Waaaa ! Merci Thomas !
Si je voyais seulement la couverture dans une bibliothèque ou une librairie, je pense que je ne prendrais même pas la peine de le feuilleter pour voir ce qu’il y a à l’intérieur. Pourtant, l’article m’a convaincu que c’était le genre de livre que j’adore lire. En fait, pourquoi cette couverture ?
Merci pour votre commentaire et votre question, même si, comme je ne suis ni l’auteur ni l’éditeur du titre en question, je ne peux vous donner de réponse. Je peux seulement vous dire que, comme cela faisait déjà un certain temps que je voulais découvrir le monde des Rosmadec, ce n’est pas la couverture qui a orienté mon choix.
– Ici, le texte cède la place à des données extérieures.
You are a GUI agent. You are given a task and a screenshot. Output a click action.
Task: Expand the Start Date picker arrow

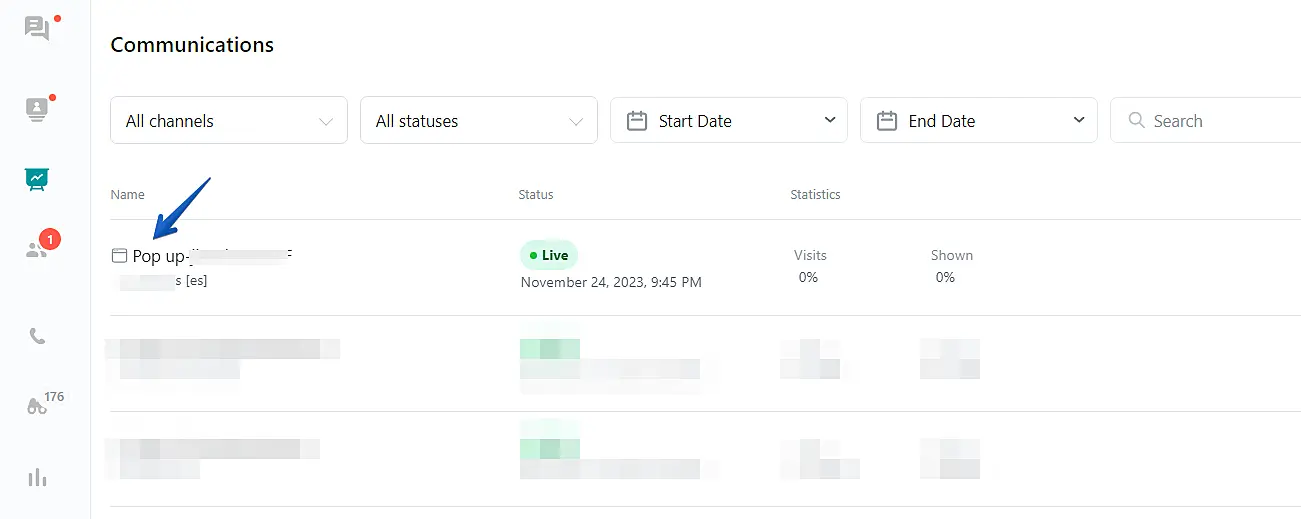pos(829,120)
Oui pourquoi cette couverture en parfaite résilience avec le titre puisqu’elle représente un sonneur breton, un joueur de cornemuse si vous préférez ou encore de bagad : « Un bagad est un ensemble de musique traditionnelle bretonne inspiré du pipe band écossais. Il est composé de trois pupitres : bombarde, biniou braz (grande cornemuse) et percussion. Selon l’importance du bagad, le pupitre percussion peut être organisé en deux pupitres, l’un de percussions traditionnelles (caisses claires, batterie), l’autre de percussions non traditionnelles. » Source Wikipedia.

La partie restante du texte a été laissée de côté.